◆ Items from a data source ◆
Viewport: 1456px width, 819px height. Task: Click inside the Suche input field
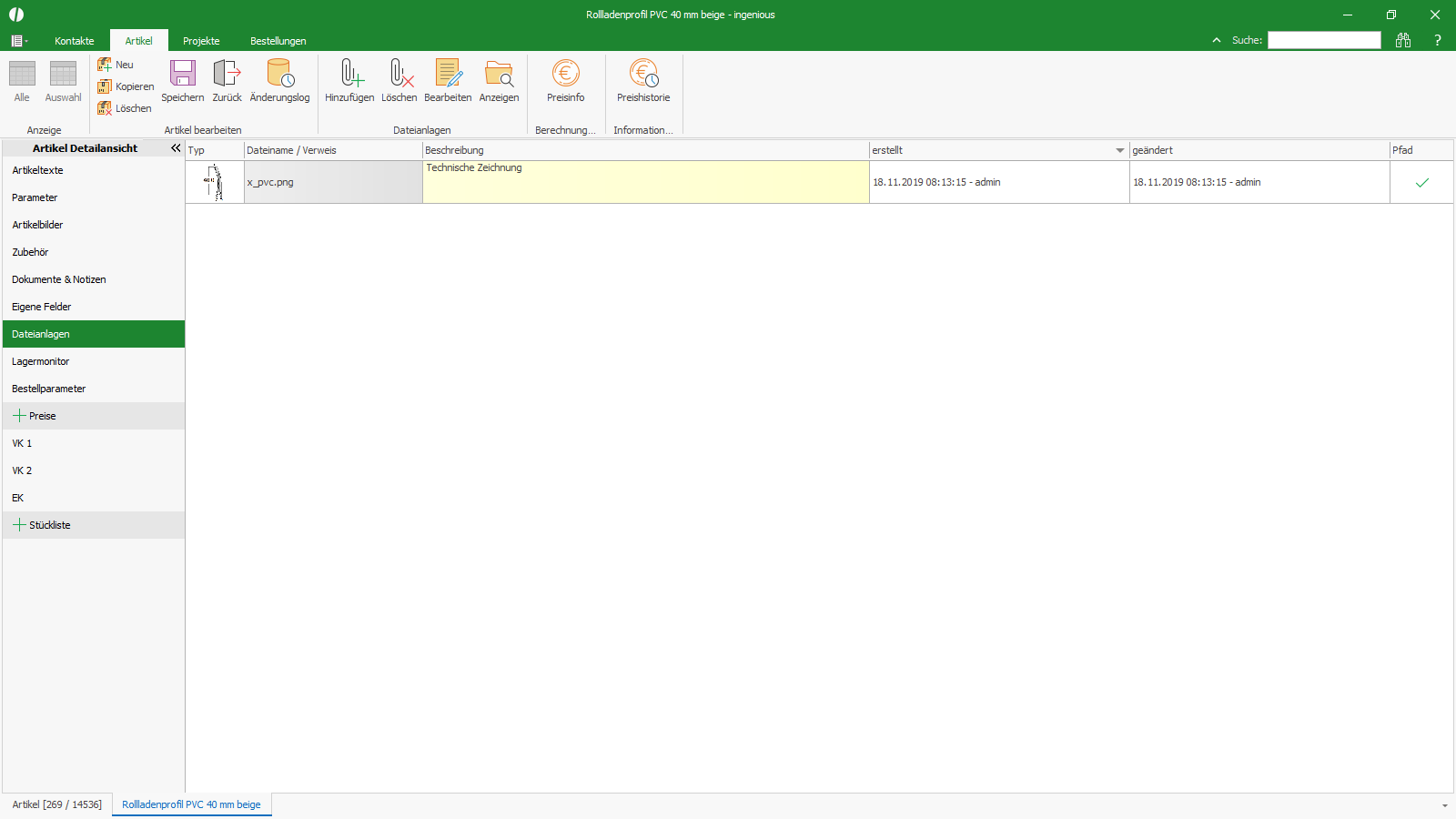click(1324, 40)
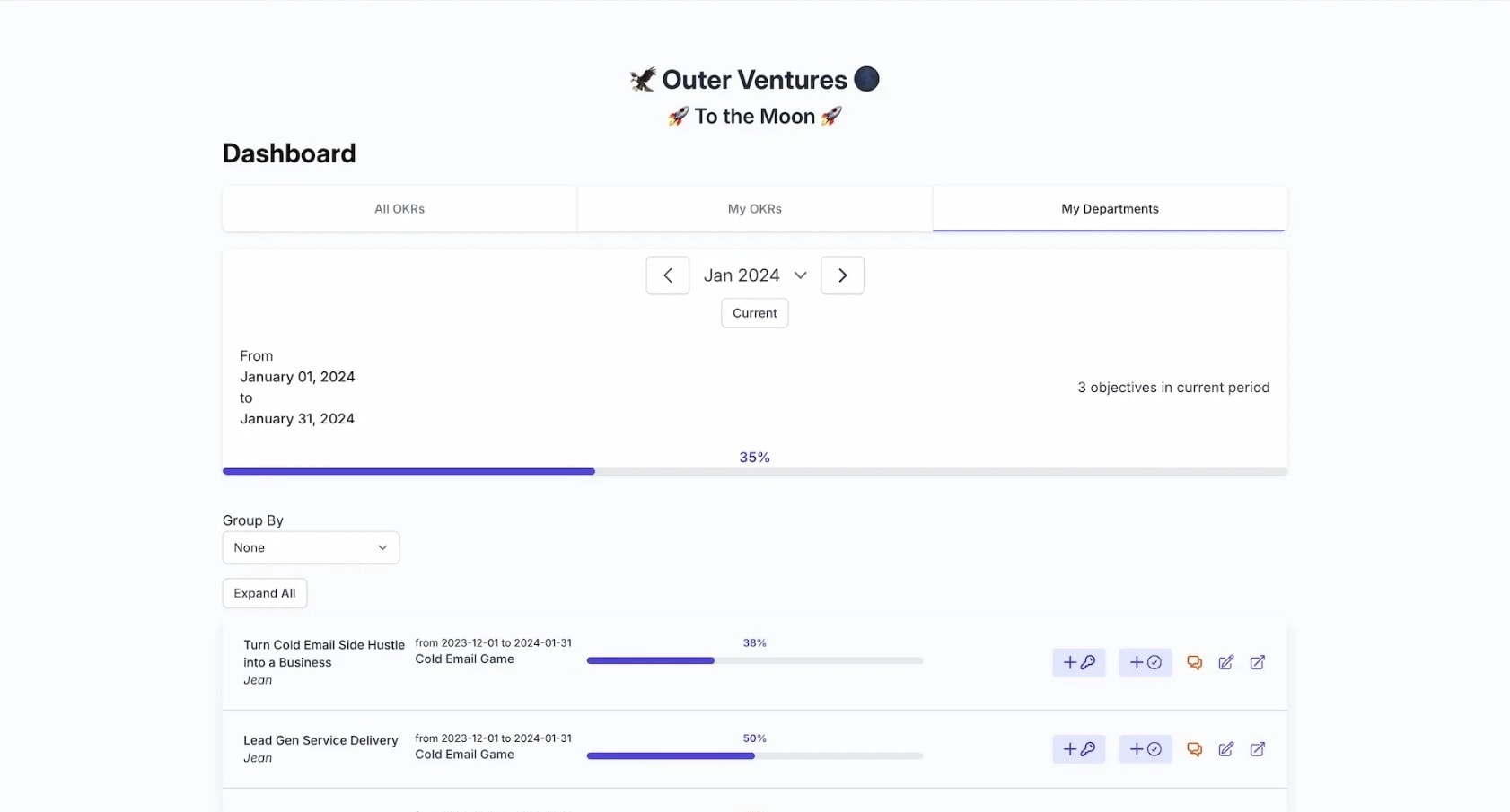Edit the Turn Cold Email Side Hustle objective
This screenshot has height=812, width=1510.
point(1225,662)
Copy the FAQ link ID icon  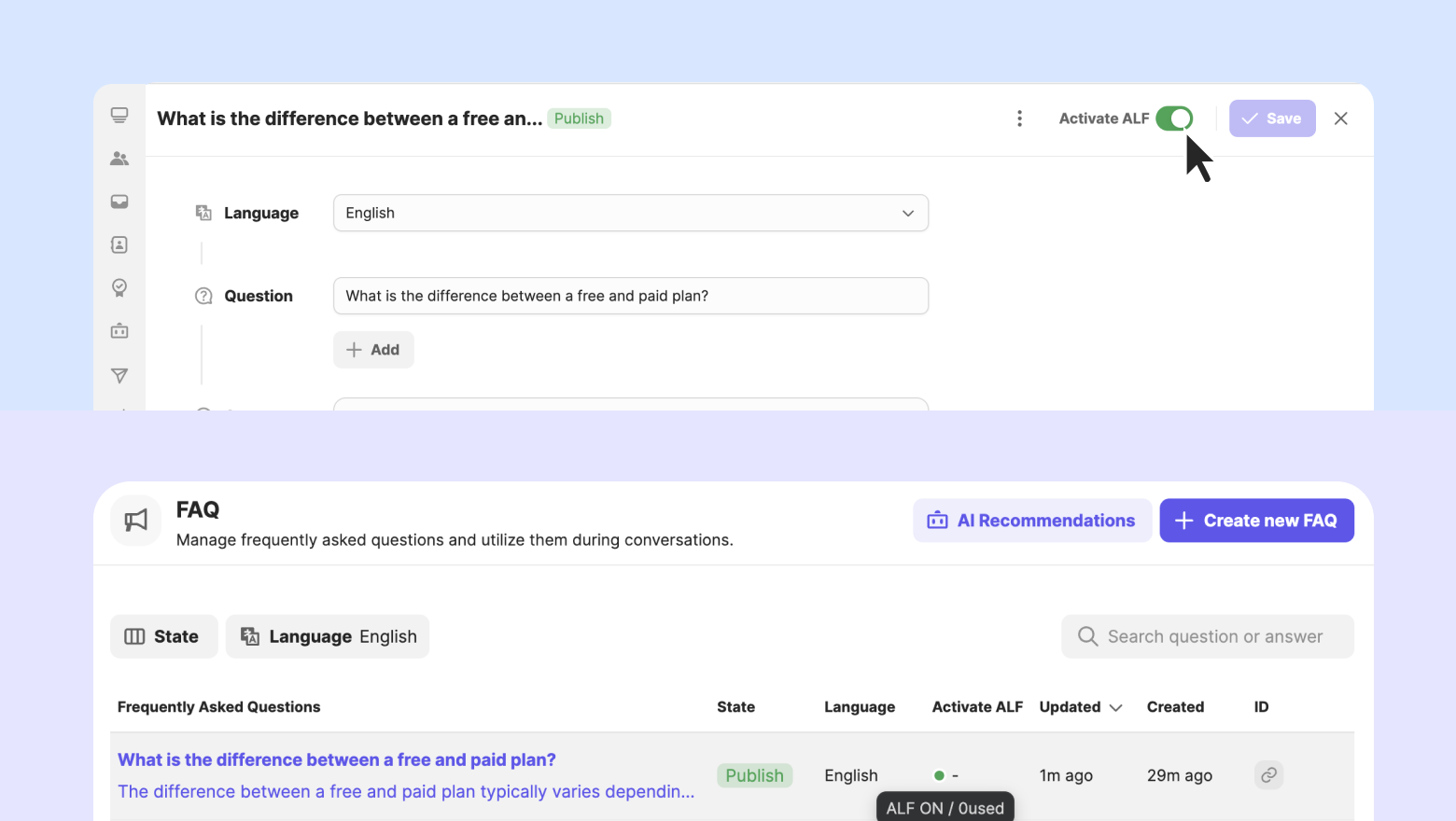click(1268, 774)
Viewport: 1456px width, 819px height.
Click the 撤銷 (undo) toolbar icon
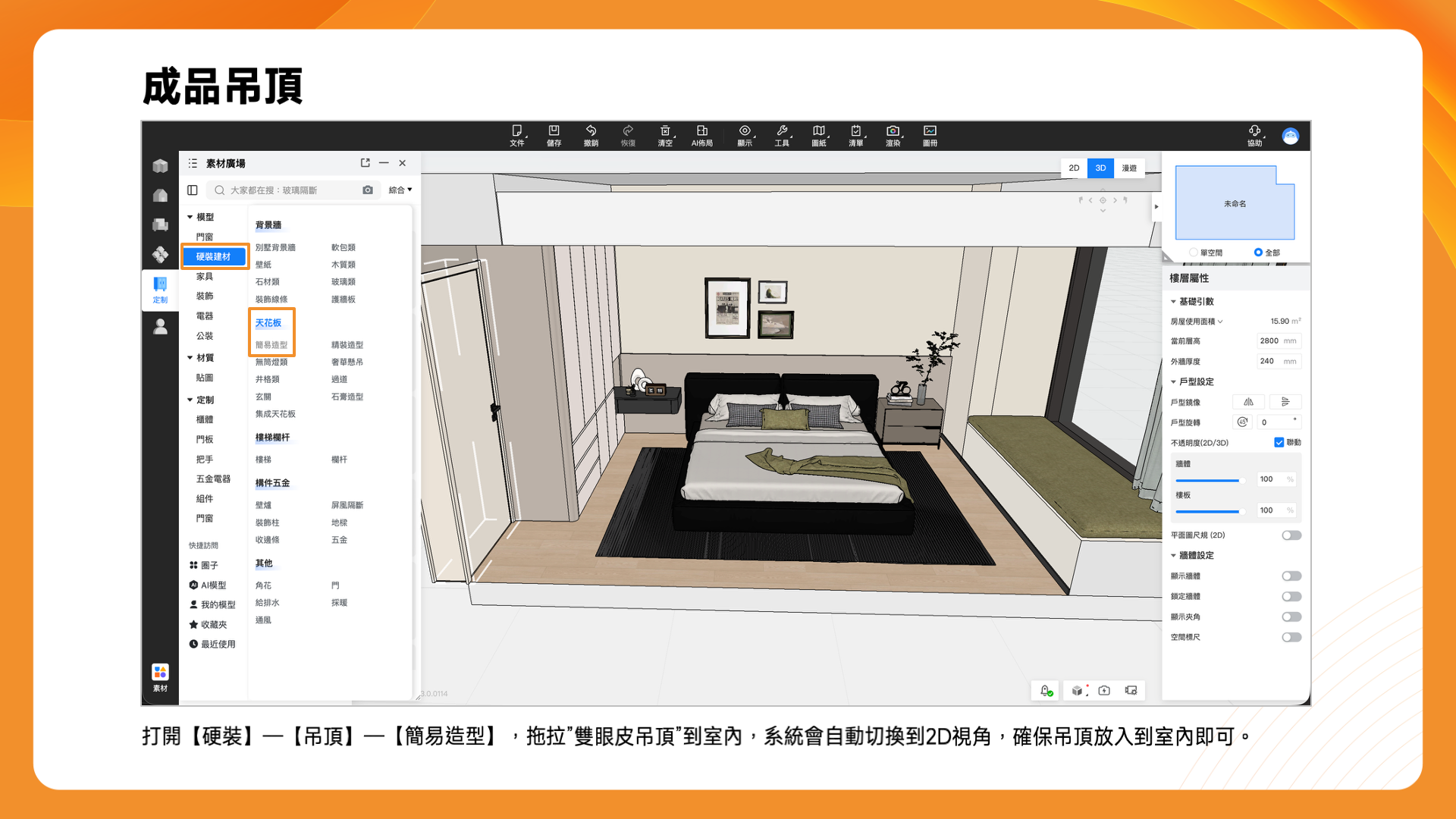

◆ Aim ◆
Please extract every line of the items above that contains the string "Viewport". Case counts.

◆ The response ◆
Viewport: 1456px width, 819px height. Task: Click inside the Suche input field
Viewport: 1456px width, 819px height.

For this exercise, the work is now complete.